*WHAT YOU HAVE TO DO:*
In the entries below, identify every line with the string "page" and copy it.

*Saved entries:*

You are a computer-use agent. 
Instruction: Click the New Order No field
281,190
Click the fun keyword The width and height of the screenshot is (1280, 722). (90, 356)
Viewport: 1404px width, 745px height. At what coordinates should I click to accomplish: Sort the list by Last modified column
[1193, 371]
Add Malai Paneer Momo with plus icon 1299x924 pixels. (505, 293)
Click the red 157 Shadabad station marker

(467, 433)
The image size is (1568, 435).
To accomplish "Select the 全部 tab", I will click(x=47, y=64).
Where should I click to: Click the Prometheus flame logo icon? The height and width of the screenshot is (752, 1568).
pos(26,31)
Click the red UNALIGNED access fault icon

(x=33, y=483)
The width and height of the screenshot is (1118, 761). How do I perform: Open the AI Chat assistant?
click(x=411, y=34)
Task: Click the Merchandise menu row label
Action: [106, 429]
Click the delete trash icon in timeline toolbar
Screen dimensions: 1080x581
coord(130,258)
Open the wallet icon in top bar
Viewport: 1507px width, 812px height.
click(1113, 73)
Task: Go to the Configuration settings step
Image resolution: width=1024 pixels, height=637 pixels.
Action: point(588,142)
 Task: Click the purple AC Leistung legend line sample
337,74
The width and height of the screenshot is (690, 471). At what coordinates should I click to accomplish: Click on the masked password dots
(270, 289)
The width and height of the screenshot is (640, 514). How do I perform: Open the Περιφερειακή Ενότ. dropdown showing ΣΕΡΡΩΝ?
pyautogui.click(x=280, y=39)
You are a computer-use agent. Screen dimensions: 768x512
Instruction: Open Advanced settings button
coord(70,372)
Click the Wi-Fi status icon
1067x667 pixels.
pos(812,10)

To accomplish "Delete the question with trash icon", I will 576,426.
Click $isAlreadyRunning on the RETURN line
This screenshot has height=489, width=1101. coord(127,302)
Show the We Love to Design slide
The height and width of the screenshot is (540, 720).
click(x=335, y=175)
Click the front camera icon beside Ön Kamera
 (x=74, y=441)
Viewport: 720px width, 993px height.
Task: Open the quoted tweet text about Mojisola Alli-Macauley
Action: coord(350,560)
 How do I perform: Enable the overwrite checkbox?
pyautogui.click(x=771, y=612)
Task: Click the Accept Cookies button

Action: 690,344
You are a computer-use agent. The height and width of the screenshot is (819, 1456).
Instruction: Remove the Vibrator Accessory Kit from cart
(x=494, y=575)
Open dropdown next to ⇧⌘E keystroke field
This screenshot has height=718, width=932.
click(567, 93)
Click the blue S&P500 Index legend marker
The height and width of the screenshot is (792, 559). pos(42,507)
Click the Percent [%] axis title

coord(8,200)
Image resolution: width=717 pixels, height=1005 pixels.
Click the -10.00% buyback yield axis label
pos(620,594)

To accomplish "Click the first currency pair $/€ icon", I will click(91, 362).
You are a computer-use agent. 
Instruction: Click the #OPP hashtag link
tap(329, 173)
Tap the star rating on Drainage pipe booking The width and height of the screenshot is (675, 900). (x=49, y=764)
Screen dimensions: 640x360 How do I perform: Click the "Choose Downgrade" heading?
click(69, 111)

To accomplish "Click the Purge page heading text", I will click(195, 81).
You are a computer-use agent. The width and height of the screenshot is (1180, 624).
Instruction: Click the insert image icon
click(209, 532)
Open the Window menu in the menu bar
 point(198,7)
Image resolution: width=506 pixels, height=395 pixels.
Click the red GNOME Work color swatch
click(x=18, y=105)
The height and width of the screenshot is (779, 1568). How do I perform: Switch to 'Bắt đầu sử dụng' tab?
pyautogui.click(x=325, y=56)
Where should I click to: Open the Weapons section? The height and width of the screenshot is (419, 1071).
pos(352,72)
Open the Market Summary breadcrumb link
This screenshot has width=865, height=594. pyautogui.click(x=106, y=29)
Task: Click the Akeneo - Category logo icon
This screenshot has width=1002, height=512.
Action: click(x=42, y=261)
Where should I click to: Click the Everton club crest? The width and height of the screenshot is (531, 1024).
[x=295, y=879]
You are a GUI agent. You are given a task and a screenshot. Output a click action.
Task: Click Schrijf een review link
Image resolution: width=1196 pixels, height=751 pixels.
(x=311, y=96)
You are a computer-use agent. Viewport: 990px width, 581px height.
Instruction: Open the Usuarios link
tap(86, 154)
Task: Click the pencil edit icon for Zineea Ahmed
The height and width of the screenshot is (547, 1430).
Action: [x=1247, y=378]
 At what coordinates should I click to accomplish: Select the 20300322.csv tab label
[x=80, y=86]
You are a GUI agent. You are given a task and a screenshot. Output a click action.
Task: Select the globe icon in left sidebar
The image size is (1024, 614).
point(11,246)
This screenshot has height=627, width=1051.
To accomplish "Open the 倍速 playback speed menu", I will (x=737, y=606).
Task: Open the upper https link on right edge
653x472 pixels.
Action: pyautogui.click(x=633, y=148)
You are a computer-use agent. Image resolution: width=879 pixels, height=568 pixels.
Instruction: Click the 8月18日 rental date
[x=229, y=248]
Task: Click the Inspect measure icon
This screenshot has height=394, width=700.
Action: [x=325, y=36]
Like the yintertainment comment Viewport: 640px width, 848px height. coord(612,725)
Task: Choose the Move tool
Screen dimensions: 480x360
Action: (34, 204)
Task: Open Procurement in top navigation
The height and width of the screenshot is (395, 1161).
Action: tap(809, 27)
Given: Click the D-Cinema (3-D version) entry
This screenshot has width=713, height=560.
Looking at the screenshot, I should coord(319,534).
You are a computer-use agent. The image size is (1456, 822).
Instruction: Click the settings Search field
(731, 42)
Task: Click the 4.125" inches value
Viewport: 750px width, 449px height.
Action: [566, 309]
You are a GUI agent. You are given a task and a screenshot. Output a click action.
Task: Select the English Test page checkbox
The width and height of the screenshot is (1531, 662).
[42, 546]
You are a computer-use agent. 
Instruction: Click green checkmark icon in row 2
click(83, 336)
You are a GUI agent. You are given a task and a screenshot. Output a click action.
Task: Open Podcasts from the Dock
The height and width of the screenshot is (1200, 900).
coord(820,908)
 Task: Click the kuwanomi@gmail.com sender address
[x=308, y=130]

*RESPONSE TO THIS EXERCISE:*
To accomplish "Click the Purge page heading text", I will click(195, 81).
Task: Select the English Test page checkbox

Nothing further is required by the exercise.